There are aspects of the 'Mind's Eye' which are inspired by the Islamic Paradise Garden. A walled garden with an inward looking composition, providing unification and a rich oasis away from the chaos of the outer world. Water is used as a way finder that links and emphasises the architectural elements. Water produces pleasing sound and moisturises and cools the garden microclimate. Bird song is introduced to provide animation. The tree provides dappled shade and a filter for pollution.

The garden structures and patterns evolve from constructivist architecture and the artwork of Ben Nicholson and Piet Mondrian.

The abstract outer walls and windows are finished with render using a selection of textures. The sombre grey tones contrast strikingly with the coloured glass and acrylic shards which become increasingly fragmented towards the eastern entrance. The glass shards capture light and act as markers and signposts.

The entrance is emphasised by the offset and tilted granite monoliths. The water which acts as a unifying and way finding element throughout the garden, springs from these entrance stones.

The centrepiece to the garden is a glass cube water feature that encases a ground level sensory challenge. The glass cube is partially covered with moving water which refracts light and provides a stimulating sensory experience. The cube is the axis to the garden surrounded by the four planting zones.

The naturalistic planting covering the horizontal and vertical plant beds, contrasts and softens the modern structures. The planting is the highlight of the inner oasis designed to provide a range of interesting habitats. The planting is loosely divided into four zones - open woodland, damp/wet shady woodland, temperate prairie border and Mediterranean/arid border. Our aim is to provide a 'sensual canvas' encouraging the visitor to engage in an intimate experience of touch, sound, taste and aroma.

Water travels through the garden in a series of deep, dark rills which culminates at the granite water feature on the shaded north elevation (southern boundary wall). The feature is a stylised representation of a damp, shady rock face with crevices, moss, ferns, and dripping water. Mist is used to animate the visitor's experience of this feature.
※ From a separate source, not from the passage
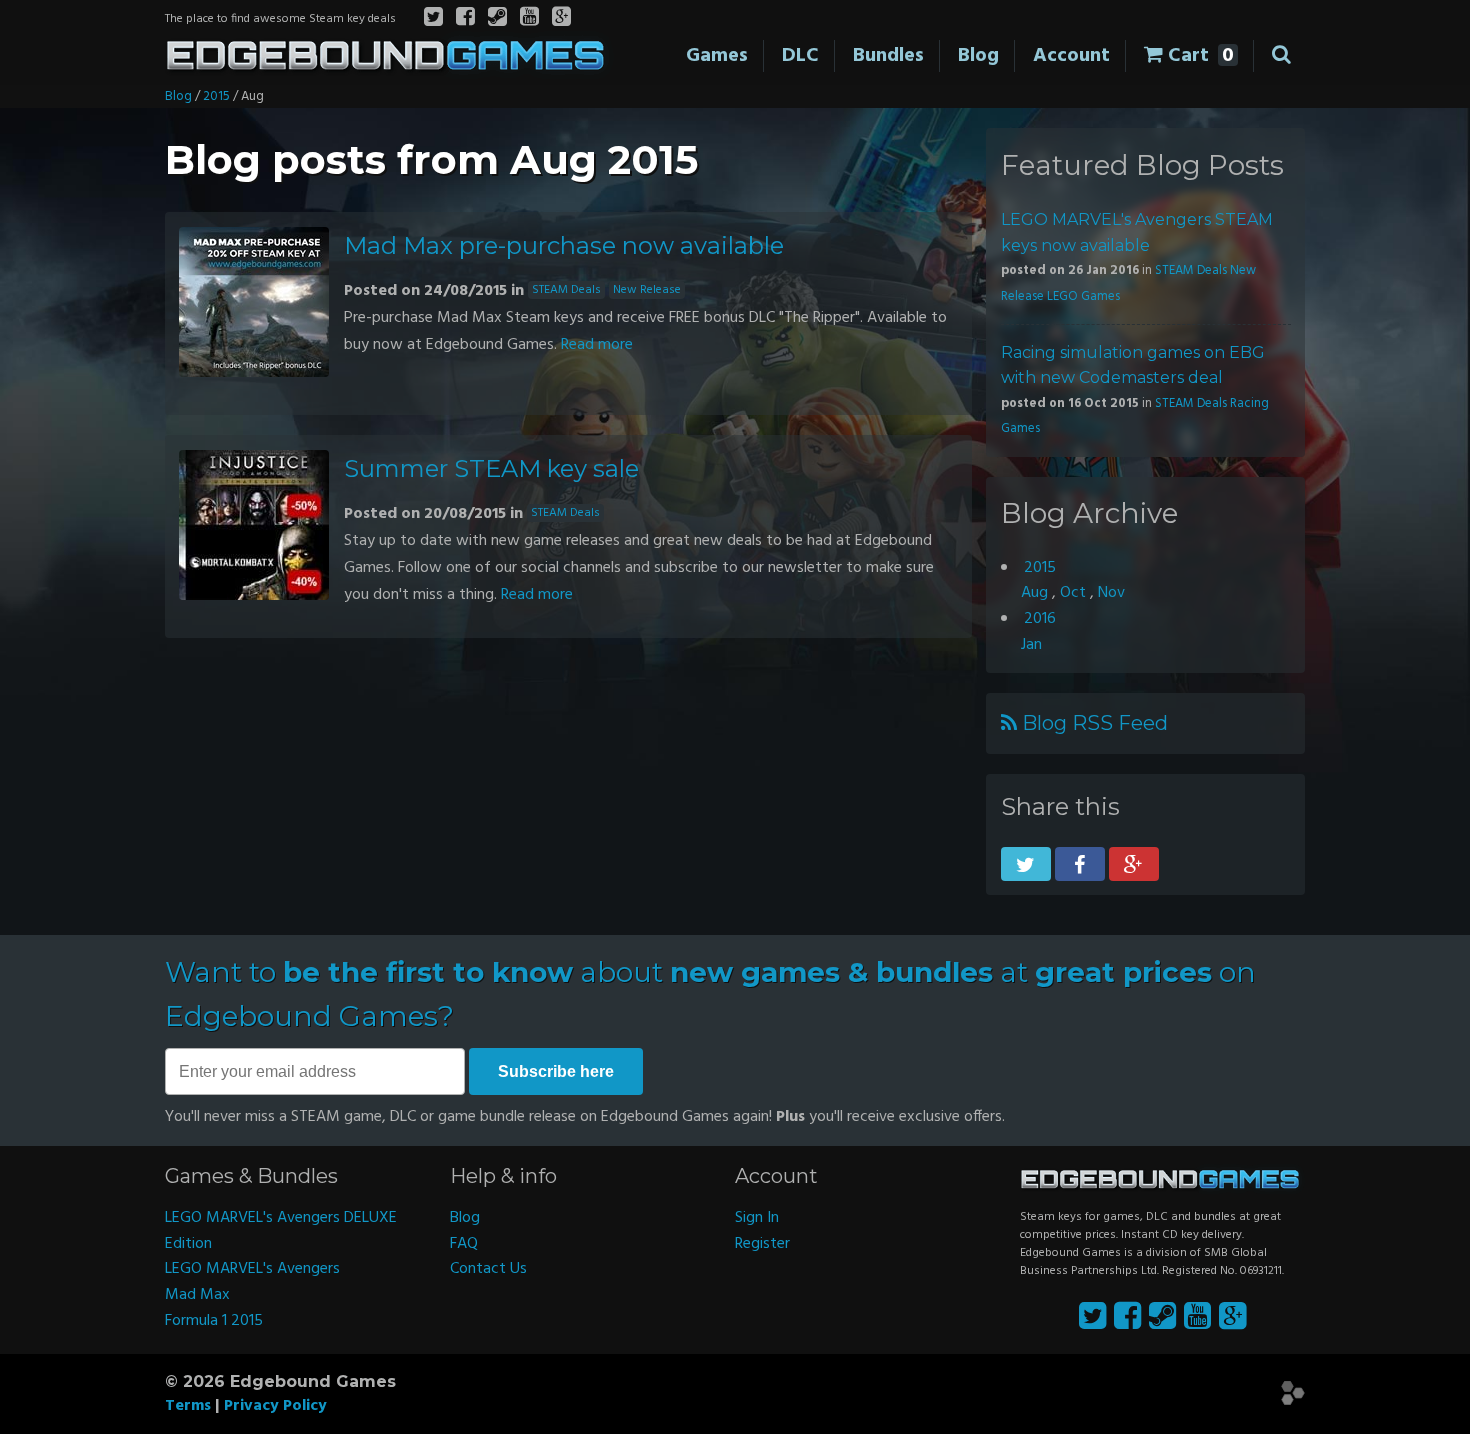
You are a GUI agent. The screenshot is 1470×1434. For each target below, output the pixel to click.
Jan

The main walkway is constructed with varying widths of granite and leads through the glass cube to the rear feature wall on the western boundary. The wall sculpture uses a variety of materials and textures which draws inspiration from Ben Nicholsons work. The visitor is encouraged to touch and explore this work, particularly by the clipped aromatic planting panels.

On either side of the main axis are a series of smaller paths and stepping stones which allow the visitor to explore. The garden is a journey of discovery, memory, and imagination.

The lower protected garden is an inward looking and intimate space. In contrast, the upper balcony provides a view upon the world, an outward looking space reaching upwards into the heavens. The journey to the upper level provides a challenge, the trepidation of climbing, but ultimately the reward of viewing the show and garden on another level, or simply the sensory experience of touching the tree top and feeling the wind against your face.